Of course, Johnson’s role in Nazanin’s continued imprisonment was particularly egregious: by nonchalantly stating in Parliament in 2017 that she was “simply teaching people journalism”, he contradicted the accurate version of events she had presented to the Iranian authorities. We view this incident from Nazanin’s point of view, and this prison perspective profoundly underscores the extent to which Johnson is endangering more than just her freedom. Meanwhile, Richard has the privilege of dealing with the then Foreign Secretary Liz Truss towards the end of Nazanin’s incarceration – there is a darkly comic scene in which Ratcliffe expresses his despair while Truss stares blankly at him like a child being shown a confusing card trick.

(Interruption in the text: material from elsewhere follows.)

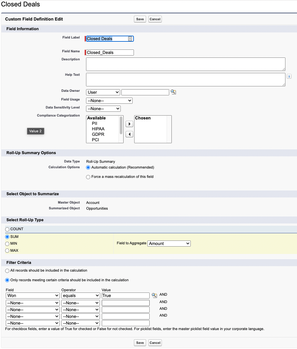Open the Data Owner lookup magnifier icon
The width and height of the screenshot is (297, 349).
point(173,92)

Prisoner 951 arrives at a perilous moment – as political forces in the United Kingdom seem to frown upon cross-cultural relations and care little about the possibility of splitting up families. While this drama is driven by anger, it is best understood as a defiant love story. Even as cynical, and ultimately petty, international relations affairs threatened to destroy the happy little world that Nazanin and Richard had built, this multinational, multiethnic extended family – as devoted to each other in Tehran as they were in London – never stopped reminding each other why they could never let that happen.
Nazanin may not have known why she was in prison. But she knew why she needed to get out. This is as good a response to our current distress as can be imagined.